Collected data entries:
-- Opening Marker --

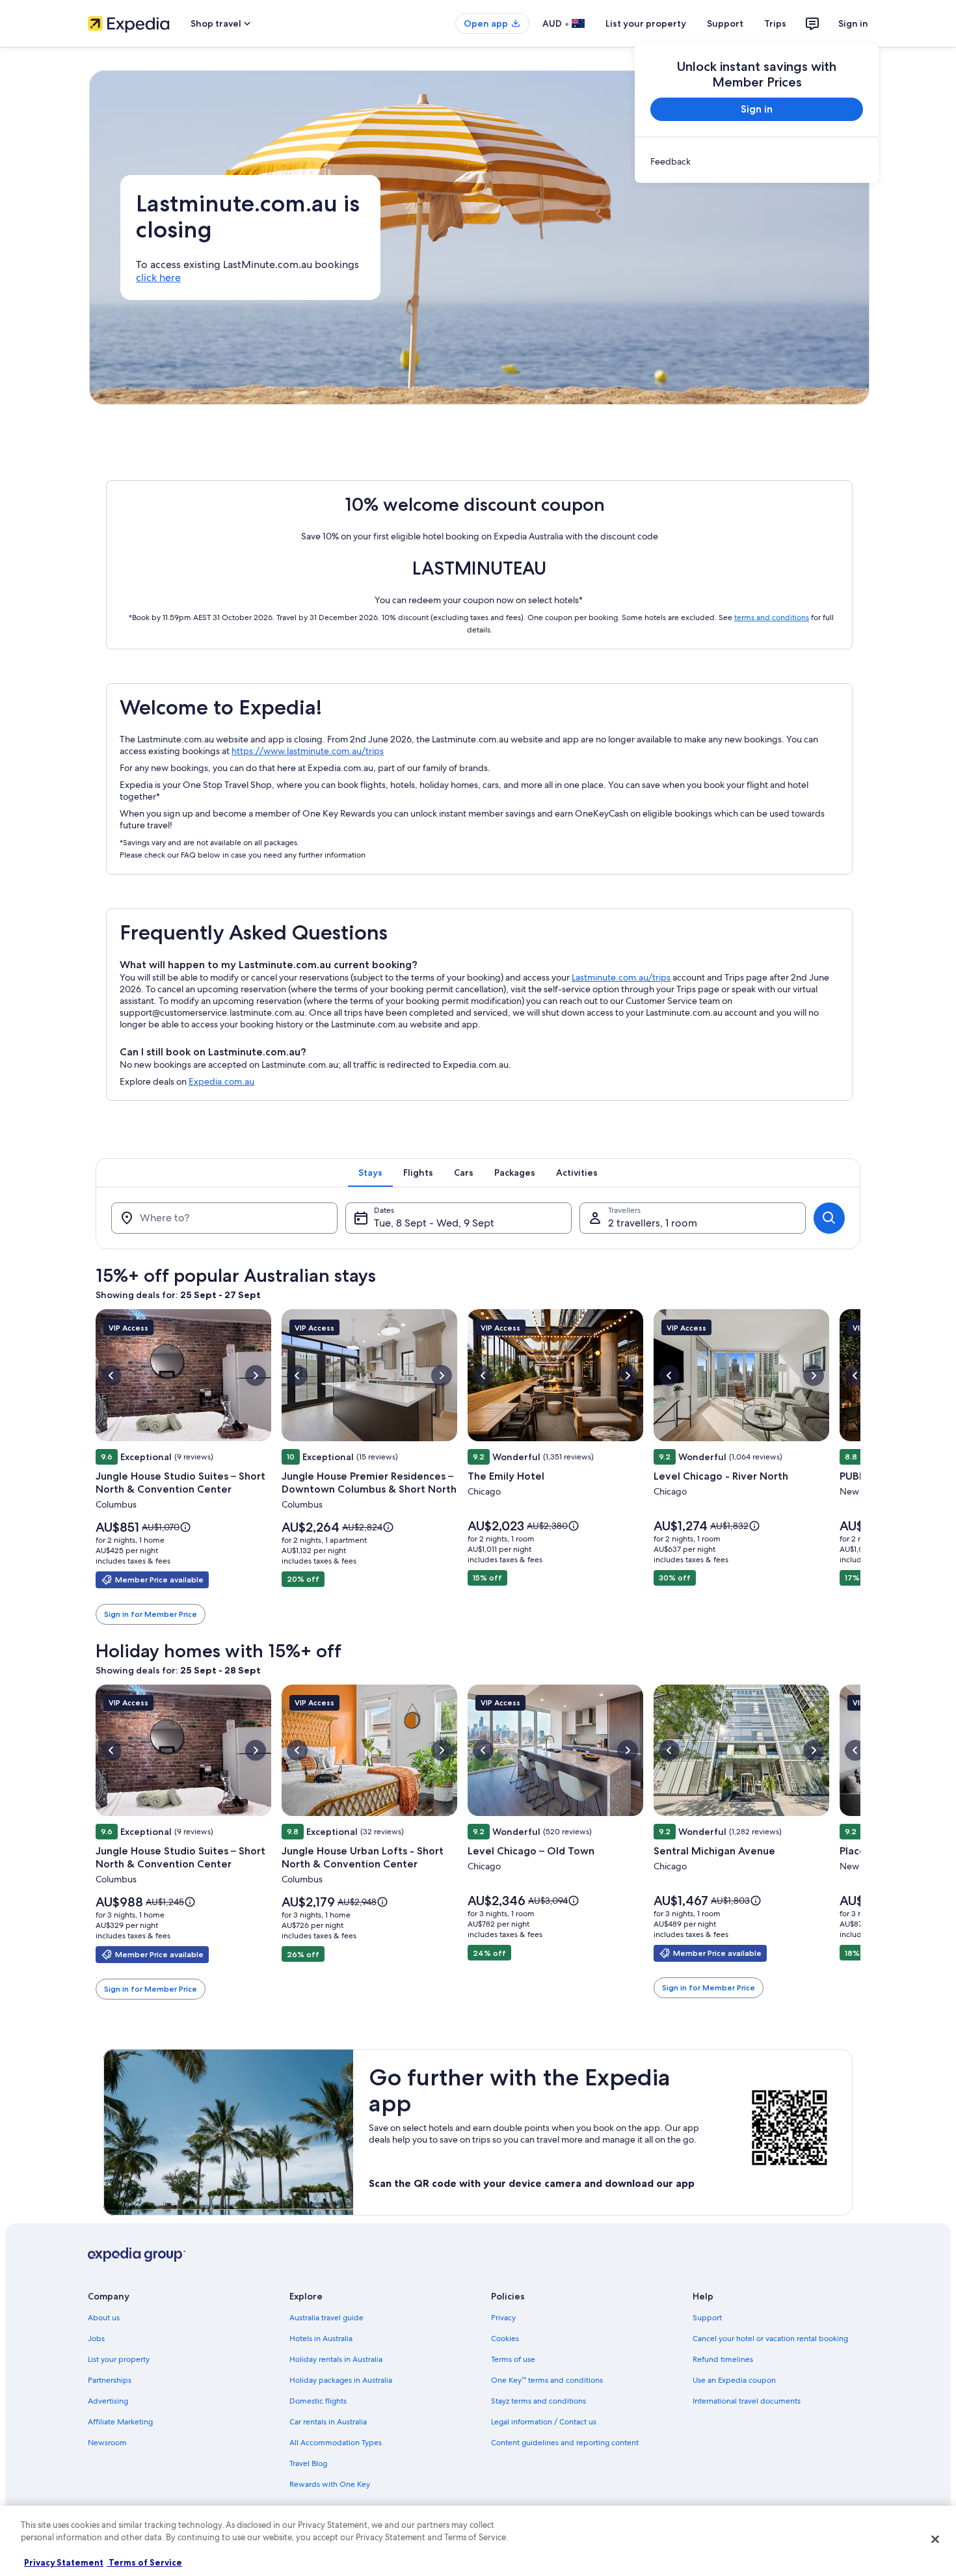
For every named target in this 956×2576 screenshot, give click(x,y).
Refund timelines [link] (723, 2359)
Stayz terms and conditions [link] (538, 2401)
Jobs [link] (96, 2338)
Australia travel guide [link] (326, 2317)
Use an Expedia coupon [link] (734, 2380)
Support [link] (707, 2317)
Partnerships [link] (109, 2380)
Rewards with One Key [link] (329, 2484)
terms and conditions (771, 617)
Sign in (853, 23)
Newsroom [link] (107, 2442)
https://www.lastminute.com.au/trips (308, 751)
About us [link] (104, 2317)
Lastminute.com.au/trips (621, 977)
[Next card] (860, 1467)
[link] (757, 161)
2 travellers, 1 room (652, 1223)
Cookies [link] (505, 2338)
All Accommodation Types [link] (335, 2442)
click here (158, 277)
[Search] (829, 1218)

-- Closing Marker --

What you should produce is an exact copy of the records, with the pictures left out.

* [TASK ANSWER]
For every named target in this 956×2576 screenshot, give click(x,y).
Refund timelines [link] (723, 2359)
Stayz terms and conditions [link] (538, 2401)
Jobs [link] (96, 2338)
Australia travel guide [link] (326, 2317)
Use an Expedia coupon [link] (734, 2380)
Support [link] (707, 2317)
Partnerships [link] (109, 2380)
Rewards with One Key [link] (329, 2484)
terms and conditions (771, 617)
Sign in (853, 23)
Newsroom [link] (107, 2442)
https://www.lastminute.com.au/trips (308, 751)
About us [link] (104, 2317)
Lastminute.com.au/trips (621, 977)
[Next card] (860, 1467)
[link] (757, 161)
2 travellers, 1 room (652, 1223)
Cookies [link] (505, 2338)
All Accommodation Types [link] (335, 2442)
click here (158, 277)
[Search] (829, 1218)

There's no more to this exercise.